Items from a data source
******************************

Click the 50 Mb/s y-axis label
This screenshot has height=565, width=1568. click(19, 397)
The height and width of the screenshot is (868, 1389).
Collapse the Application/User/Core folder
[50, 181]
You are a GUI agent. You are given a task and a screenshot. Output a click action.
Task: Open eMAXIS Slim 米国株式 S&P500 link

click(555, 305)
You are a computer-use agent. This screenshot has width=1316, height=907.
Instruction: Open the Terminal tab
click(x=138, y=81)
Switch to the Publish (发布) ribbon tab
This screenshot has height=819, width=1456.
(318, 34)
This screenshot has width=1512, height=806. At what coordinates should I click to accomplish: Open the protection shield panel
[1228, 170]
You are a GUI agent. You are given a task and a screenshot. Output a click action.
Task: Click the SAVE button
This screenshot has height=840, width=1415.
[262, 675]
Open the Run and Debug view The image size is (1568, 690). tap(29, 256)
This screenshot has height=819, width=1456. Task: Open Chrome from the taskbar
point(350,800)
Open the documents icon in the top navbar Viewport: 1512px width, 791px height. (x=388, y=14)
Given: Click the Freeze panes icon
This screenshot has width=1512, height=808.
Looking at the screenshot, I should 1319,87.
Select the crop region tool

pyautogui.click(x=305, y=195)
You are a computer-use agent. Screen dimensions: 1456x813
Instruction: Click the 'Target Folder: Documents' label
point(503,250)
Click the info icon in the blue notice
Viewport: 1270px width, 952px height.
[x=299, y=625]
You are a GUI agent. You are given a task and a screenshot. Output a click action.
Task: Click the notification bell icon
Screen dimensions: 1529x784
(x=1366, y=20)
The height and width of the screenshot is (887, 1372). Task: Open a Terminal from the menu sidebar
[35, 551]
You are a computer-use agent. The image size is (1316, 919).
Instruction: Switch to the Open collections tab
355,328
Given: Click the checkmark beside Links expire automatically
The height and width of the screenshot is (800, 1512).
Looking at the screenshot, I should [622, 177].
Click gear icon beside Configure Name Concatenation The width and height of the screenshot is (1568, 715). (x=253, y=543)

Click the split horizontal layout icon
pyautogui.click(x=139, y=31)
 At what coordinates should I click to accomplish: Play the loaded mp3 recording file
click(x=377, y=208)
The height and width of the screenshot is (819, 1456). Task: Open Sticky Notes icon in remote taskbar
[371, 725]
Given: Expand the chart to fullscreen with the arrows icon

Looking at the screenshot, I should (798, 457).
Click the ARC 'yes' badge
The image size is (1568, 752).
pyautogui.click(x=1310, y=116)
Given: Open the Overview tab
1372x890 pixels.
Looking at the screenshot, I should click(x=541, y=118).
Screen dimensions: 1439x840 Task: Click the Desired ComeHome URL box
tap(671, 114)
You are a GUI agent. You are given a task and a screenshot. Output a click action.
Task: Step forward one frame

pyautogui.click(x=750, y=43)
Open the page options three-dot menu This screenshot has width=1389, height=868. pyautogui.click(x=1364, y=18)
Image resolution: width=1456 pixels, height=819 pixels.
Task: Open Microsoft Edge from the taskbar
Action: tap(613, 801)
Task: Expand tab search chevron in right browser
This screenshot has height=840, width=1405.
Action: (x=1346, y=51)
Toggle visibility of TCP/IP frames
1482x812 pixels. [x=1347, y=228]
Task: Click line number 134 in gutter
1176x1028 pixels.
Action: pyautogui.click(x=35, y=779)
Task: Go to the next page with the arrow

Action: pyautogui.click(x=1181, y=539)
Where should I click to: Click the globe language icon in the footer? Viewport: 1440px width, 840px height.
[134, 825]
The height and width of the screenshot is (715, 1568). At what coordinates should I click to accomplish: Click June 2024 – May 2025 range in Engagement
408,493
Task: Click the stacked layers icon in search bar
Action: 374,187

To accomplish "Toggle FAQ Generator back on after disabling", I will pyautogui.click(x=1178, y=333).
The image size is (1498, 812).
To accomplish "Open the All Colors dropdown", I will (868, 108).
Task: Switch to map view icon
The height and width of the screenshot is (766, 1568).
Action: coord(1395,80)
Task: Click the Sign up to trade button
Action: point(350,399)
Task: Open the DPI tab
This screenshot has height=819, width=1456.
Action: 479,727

******************************

### Task description:
Each line in the records above with "beside" must be returned.

### Response to the task:
Given: Click the checkmark beside Links expire automatically
Click gear icon beside Configure Name Concatenation The width and height of the screenshot is (1568, 715). (x=253, y=543)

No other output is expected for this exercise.